▶ **Your assignment**:
Your result should be every line of the records below that contains the word "Show".

▶ **Supplied data**:
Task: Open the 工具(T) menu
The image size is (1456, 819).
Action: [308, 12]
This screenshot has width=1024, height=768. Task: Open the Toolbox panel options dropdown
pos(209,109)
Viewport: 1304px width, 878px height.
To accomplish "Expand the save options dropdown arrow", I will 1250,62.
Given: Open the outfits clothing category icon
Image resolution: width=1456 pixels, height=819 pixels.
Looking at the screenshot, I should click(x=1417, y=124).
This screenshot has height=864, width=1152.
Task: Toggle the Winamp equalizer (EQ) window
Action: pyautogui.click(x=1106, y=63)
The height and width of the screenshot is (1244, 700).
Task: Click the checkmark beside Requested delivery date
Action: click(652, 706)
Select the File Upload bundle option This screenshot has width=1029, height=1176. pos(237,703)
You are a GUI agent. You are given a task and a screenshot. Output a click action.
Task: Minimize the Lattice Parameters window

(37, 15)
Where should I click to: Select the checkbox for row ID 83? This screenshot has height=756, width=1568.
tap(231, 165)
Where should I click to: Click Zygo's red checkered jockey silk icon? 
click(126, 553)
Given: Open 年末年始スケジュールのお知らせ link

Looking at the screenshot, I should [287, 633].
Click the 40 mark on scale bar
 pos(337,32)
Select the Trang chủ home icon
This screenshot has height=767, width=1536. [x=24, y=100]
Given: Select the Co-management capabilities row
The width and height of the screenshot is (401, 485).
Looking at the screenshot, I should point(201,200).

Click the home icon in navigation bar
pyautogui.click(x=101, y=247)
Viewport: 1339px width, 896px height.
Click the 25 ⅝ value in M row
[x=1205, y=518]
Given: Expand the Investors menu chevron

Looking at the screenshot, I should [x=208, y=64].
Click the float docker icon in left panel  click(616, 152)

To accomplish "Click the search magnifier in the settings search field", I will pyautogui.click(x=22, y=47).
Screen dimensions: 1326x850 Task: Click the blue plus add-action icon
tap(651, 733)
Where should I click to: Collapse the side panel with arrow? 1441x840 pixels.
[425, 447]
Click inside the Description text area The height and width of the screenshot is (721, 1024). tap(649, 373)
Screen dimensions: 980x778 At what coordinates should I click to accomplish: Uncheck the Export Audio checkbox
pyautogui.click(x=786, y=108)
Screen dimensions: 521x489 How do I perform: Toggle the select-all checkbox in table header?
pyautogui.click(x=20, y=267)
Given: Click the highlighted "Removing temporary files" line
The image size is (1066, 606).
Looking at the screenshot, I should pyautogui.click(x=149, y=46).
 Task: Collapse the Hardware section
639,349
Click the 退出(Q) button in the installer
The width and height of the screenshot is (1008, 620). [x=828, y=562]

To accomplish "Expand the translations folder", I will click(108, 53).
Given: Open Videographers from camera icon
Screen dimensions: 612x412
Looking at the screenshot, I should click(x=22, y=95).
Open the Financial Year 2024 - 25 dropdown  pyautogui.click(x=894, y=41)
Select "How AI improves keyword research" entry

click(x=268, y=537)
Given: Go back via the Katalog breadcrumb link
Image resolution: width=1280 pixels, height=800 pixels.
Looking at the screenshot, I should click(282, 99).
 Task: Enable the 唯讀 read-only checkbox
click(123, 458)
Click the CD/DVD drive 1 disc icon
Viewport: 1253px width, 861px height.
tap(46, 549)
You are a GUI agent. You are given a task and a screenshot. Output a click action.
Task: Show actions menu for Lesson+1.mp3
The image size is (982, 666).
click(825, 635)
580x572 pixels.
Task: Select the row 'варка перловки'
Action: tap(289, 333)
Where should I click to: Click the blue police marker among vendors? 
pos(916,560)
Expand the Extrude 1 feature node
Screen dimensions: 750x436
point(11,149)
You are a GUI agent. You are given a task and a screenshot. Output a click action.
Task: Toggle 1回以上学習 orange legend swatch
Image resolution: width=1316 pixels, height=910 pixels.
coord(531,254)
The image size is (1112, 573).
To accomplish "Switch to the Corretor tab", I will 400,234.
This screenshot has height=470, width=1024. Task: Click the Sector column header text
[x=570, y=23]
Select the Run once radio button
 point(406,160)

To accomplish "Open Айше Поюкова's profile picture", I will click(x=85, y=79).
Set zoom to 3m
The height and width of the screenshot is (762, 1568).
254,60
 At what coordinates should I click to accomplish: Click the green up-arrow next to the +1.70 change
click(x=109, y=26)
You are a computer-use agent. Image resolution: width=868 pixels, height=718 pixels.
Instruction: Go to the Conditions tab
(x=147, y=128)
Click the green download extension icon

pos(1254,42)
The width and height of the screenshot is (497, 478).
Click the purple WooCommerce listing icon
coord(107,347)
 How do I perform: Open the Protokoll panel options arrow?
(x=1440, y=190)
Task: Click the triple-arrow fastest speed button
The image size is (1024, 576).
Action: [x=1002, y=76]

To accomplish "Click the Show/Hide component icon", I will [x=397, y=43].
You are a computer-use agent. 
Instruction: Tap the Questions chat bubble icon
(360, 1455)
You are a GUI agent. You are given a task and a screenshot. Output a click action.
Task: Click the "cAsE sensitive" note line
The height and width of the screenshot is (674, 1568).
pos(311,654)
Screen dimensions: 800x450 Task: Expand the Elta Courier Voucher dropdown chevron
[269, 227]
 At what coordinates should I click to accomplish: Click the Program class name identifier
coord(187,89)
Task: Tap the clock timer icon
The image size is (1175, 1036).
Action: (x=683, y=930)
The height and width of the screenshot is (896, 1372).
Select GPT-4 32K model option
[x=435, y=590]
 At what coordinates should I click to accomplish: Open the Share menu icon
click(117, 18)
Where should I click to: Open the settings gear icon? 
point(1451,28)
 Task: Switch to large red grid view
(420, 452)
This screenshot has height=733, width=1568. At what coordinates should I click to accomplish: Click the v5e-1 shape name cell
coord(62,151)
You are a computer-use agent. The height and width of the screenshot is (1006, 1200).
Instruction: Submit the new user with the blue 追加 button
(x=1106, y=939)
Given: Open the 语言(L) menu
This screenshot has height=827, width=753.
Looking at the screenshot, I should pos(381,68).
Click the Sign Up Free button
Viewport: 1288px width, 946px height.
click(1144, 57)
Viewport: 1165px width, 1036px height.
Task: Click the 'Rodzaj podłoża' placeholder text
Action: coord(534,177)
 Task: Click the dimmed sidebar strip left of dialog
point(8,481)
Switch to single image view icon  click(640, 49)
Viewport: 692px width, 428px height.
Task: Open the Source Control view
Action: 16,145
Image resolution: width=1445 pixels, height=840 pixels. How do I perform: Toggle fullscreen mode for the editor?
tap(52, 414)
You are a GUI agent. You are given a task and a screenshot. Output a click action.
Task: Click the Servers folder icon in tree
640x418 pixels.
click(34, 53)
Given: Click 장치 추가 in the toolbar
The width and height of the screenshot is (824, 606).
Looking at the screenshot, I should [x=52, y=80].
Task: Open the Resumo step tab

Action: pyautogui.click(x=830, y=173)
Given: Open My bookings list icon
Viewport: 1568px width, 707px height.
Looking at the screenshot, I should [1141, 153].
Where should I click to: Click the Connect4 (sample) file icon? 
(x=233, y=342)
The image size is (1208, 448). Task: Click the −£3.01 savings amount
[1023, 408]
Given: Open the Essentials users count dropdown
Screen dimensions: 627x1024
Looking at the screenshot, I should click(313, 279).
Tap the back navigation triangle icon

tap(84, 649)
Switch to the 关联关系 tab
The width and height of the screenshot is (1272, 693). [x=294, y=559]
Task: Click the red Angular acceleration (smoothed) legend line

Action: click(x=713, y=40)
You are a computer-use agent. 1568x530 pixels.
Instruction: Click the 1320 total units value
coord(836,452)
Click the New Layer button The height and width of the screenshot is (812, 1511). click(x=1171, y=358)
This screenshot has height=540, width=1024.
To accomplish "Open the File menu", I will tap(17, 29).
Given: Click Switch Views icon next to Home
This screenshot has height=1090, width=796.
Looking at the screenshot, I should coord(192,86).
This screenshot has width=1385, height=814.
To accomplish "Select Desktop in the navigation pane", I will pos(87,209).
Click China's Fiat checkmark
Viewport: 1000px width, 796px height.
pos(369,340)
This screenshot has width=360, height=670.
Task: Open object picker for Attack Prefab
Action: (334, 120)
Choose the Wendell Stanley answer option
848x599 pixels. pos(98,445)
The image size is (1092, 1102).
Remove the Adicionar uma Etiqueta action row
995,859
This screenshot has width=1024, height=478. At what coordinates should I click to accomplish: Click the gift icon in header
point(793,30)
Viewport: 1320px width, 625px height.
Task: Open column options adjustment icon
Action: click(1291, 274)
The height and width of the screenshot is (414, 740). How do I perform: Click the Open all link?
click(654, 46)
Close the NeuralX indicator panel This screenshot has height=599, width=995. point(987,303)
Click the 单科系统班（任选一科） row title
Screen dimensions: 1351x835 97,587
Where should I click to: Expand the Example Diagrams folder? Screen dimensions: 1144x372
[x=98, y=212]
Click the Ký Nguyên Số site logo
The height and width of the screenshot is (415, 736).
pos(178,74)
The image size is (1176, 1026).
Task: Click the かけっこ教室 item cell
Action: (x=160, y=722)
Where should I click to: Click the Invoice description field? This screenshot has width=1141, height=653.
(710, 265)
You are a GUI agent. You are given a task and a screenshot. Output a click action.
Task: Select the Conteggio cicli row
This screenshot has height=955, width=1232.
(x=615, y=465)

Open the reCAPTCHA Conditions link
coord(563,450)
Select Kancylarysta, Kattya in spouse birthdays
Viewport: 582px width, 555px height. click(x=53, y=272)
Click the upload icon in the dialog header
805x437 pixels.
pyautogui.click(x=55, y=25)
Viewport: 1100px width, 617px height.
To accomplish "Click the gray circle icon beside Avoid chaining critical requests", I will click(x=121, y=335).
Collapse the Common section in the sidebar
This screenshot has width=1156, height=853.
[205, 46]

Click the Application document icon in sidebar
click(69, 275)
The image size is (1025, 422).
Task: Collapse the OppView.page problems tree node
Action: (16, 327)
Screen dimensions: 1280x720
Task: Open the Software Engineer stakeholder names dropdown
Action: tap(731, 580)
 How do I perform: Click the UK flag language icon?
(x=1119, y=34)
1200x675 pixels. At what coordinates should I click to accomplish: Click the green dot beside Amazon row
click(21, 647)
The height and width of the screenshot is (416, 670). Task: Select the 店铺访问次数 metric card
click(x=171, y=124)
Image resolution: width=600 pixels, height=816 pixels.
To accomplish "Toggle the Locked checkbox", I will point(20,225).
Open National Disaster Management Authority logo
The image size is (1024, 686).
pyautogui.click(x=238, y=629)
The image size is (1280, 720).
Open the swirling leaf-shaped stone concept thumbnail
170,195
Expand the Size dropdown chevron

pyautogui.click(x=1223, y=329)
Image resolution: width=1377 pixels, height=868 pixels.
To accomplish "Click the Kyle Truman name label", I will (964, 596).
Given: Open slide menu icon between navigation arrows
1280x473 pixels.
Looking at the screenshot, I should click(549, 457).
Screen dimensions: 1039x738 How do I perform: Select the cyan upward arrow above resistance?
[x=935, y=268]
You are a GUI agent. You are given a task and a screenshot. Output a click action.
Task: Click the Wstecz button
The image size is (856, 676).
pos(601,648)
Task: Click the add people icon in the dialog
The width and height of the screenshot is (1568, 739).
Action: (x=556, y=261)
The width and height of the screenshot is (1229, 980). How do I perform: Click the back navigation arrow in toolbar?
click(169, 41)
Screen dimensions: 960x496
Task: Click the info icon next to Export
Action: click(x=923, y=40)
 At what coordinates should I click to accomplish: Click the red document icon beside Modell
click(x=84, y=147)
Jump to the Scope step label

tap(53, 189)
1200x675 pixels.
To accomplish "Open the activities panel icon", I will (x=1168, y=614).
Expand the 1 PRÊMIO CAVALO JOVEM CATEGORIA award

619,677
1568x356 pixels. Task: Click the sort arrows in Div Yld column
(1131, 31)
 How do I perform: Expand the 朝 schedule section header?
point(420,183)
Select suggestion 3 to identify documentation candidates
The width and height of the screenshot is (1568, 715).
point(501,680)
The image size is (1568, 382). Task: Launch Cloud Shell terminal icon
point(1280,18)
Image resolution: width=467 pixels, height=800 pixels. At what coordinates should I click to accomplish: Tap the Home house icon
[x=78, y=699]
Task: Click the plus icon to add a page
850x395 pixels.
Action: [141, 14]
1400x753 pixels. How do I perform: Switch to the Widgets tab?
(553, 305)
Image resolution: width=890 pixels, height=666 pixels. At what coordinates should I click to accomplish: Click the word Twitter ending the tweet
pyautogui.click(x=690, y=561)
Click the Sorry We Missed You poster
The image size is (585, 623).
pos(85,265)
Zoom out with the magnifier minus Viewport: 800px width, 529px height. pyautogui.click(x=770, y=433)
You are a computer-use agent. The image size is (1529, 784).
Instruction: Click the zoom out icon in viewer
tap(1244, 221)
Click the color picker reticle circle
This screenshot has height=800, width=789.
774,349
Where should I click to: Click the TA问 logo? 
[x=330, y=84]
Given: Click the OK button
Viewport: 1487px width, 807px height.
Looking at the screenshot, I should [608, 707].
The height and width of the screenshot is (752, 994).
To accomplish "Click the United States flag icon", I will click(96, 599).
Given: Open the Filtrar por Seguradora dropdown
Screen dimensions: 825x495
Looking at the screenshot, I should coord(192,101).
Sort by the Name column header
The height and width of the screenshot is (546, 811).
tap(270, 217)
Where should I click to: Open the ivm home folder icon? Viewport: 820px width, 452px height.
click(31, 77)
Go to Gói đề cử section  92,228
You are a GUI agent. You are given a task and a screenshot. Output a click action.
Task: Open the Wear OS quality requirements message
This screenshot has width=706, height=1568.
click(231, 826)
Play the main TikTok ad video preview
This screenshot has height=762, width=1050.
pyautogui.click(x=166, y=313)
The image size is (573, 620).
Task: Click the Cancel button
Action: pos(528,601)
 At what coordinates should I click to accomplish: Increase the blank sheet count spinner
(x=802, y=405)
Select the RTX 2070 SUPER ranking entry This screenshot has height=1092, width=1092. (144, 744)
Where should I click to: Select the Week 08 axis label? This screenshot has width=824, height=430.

▶ **Completed task**:
Task: Show actions menu for Lesson+1.mp3
To accomplish "Click the Show/Hide component icon", I will [x=397, y=43].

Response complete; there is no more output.